C’est un résident fortuné de la région de la baie de San Francisco, qui a ensuite payé de nombreuses mises à niveau de post-production chez “McLaren Special Operations”, notamment une climatisation améliorée, des radiateurs, un échappement sport et un réservoir de carburant en aluminium, des achats commandés pour pallier à l’inconfort primitif de cette bête de foire faisant partie des sept McLaren F1 exportées aux États-Unis lorsqu’elles étaient neuves, via Ameritech. Elle n’a jamais été entretenue (alors que toutes les maîtresses le sont) sauf par McLaren Philadelphia en 2024, pour être prête à vendre…

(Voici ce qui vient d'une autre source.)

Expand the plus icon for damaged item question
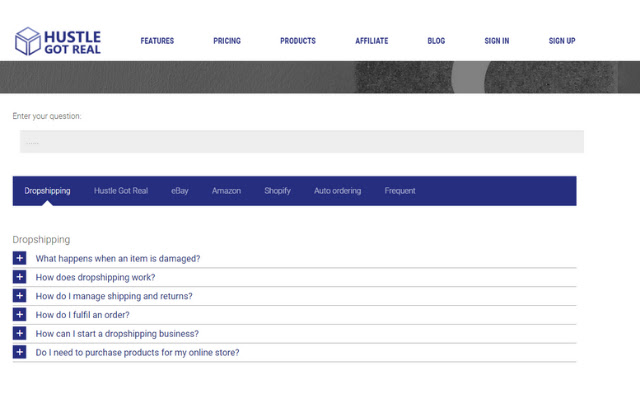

A vendre et à conduire en attente de cette “liquidation”, une utilisation parcimonieuse en dehors de 99% de son temps de vie qui est d’être enfermée dans un garage… J’aime les romans et films d’horreur ou une belle et sexuelle beauté, farouche, est enfermée dans un donjon BDSM pour y subir les pires tourments… Notez qu’il y a eu pire avec Kim Wall, une journaliste invitée pour une balade en sous-marin qui a subi les pires atrocités sexuelles, imaginables…(A lire ICi)… Notez que le lien avec cette McLaren de plus de 23 millions de $ est un cheminement à la fois complexe et d’évidence dans l’anormalité relative…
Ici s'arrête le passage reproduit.